Former Wisconsin Senator Russ Feingold was defeated in 2010 and says he will not return to electoral politics at least for awhile.
"I'm enjoying not doing it right now. I'm not going to make any decision about that for a couple of years," Feingold said.
Retiring Wisconsin U.S. Senator Herb Kohl is leaving his seat at the end of his fourth term, and former Wisconsin governor Jim Doyle says he's done.
"I''ve been at this a long time, and now there are other people who are going to come on the stage," Doyle said.
Milwaukee Mayor Tom Barrett, who is still viewed as a viable statewide candidate just wrapped up two unsuccessful runs for governor and says he's now concentrating only on being Milwaukee's mayor.

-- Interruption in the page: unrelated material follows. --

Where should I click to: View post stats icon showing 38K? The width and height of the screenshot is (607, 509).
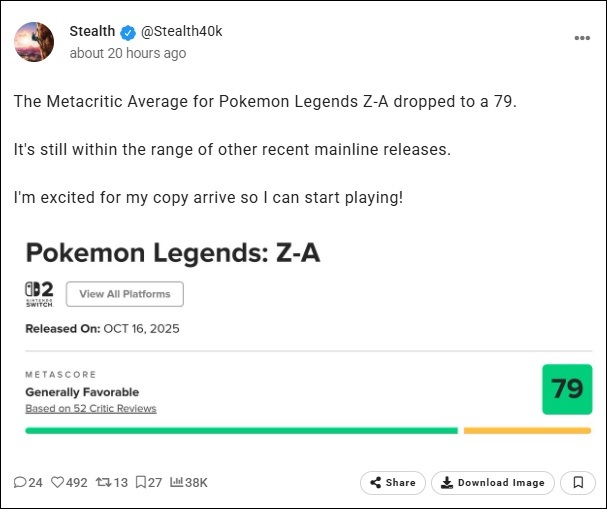(x=177, y=482)
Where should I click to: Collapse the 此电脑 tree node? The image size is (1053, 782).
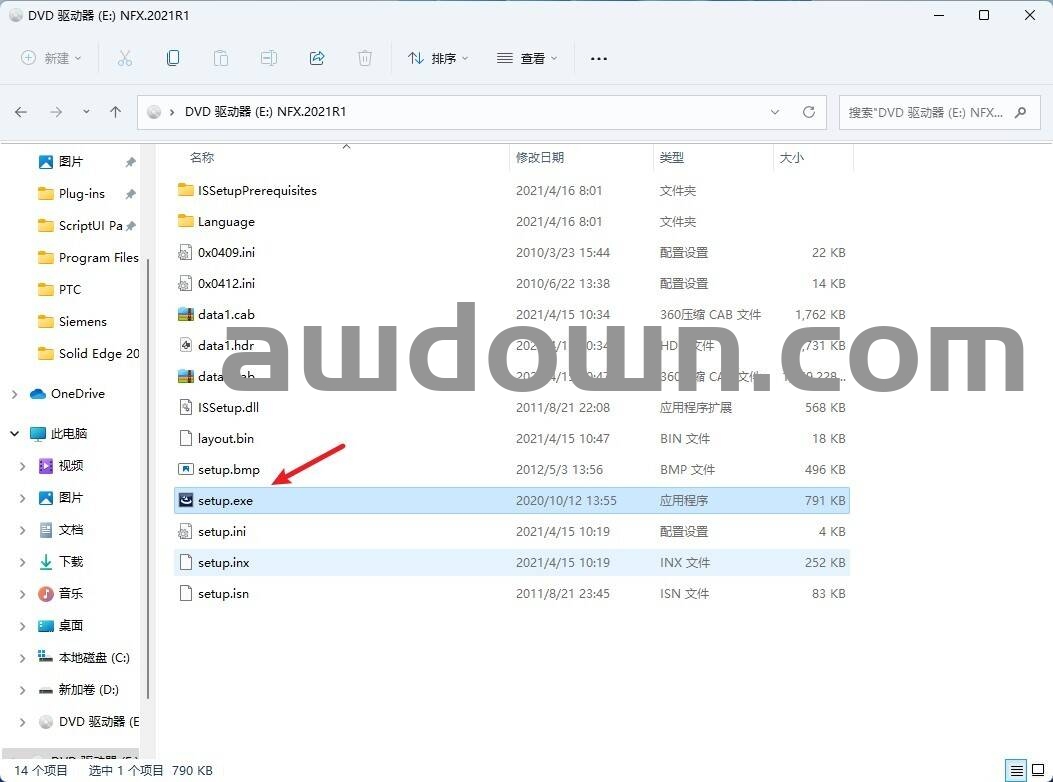click(15, 434)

"What you see, you will see people working in campaigns now who worked on the 2008, 2010, 2012 campaigns. Those people will start to emerge as candidates because they've got the experience and the training," Barrett said.
Barrett singled out state Representatives Cory Mason and Mark Pocan as emerging stars in the Wisconsin Democratic Party.

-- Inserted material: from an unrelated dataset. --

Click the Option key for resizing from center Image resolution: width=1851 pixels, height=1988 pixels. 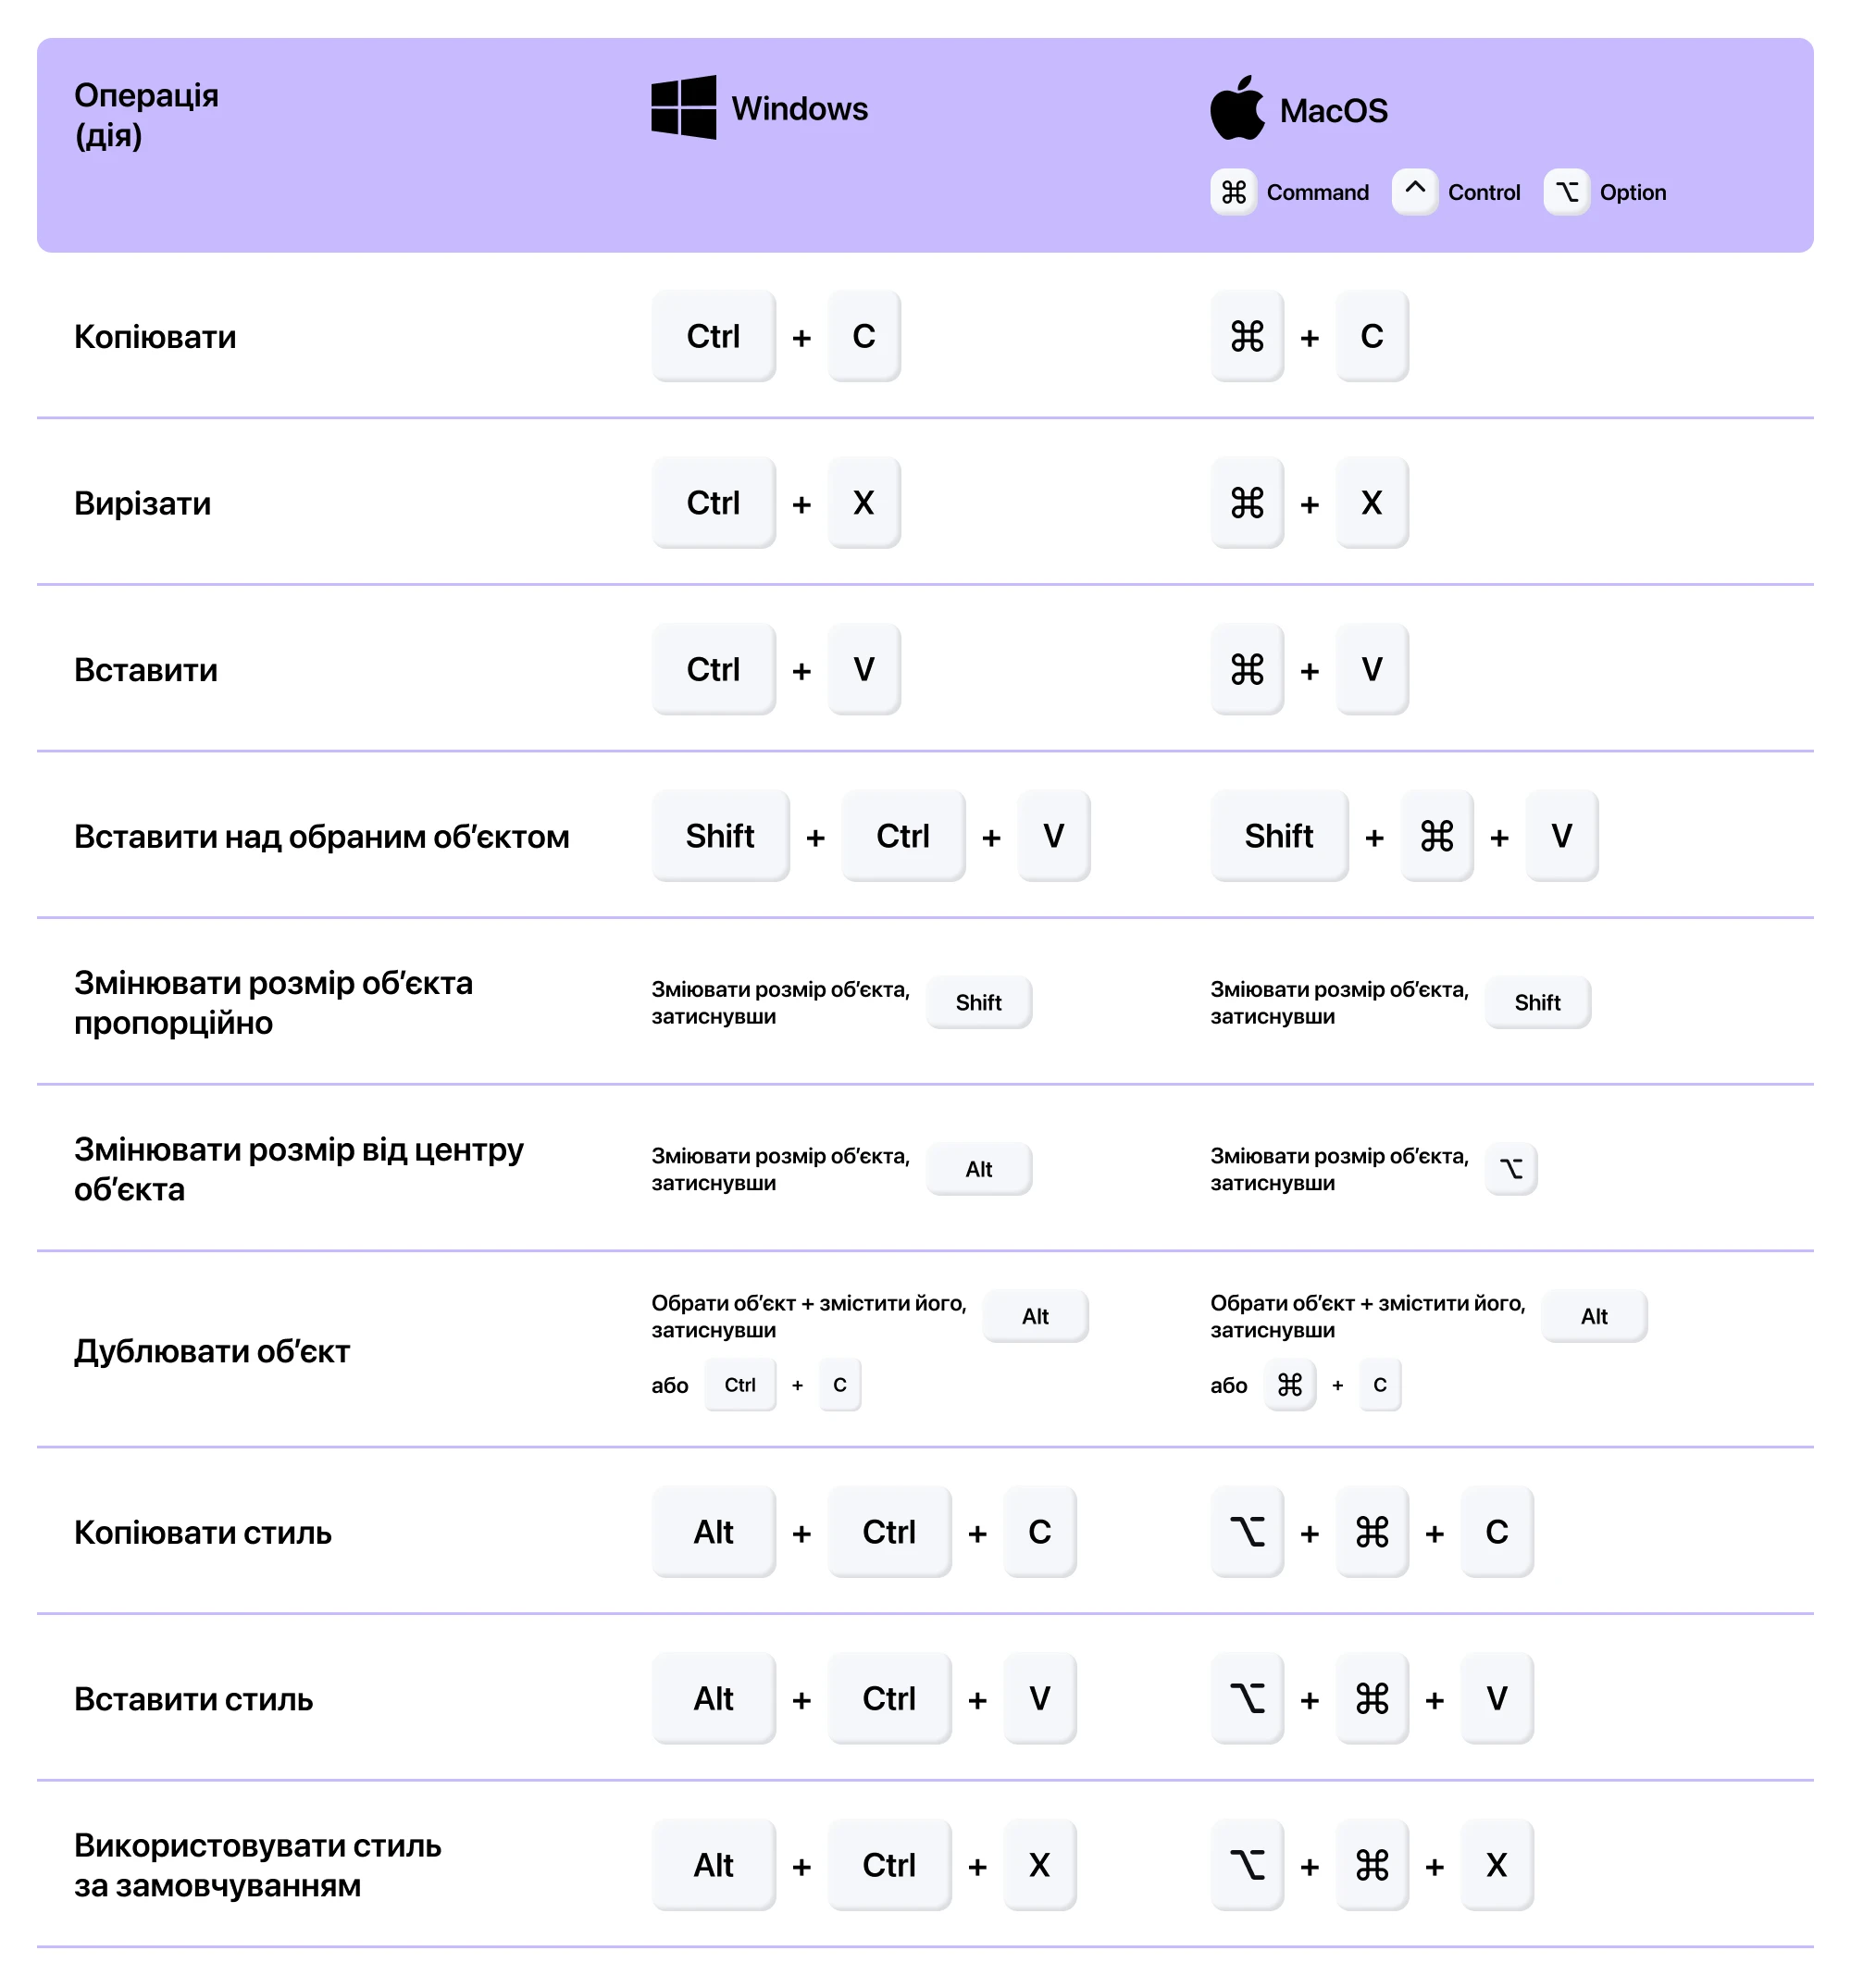pyautogui.click(x=1511, y=1169)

State Senator Lena Taylor has been a vocal advocate for progressive causes, who raised her state and national profile during the 2011 budget fight.
Mike Tate, the energetic Democratic Party chairman is young, and could be a candidate at some point.
Jason Rae was the youngest member ever of the Democratic National Committee and is now in charge of the National Youth Caucus at the age of 25.
"I've thought about it, but right now, I'm focused on 2012 and this election," Rae said.
In Wisconsin, the biggest question is who is ready to take on Gov. Walker. The gubernatorial campaign will begin in about a year.
Wisconsin Congressman Ron Kind is looked at as a potential challenger.
"What do we need to do? Come together and start working together for the improvement of our state. I've got a full plate right now, but you never know what might hold in the future," Kind said.
Kind isn't throwing his hat in the ring yet, but he seriously considered running in the recall election against Gov. Walker, before deciding to wait. He also says the next candidate for governor should come from outside the Milwaukee-Madison radius (Kind is from western Wisconsin.)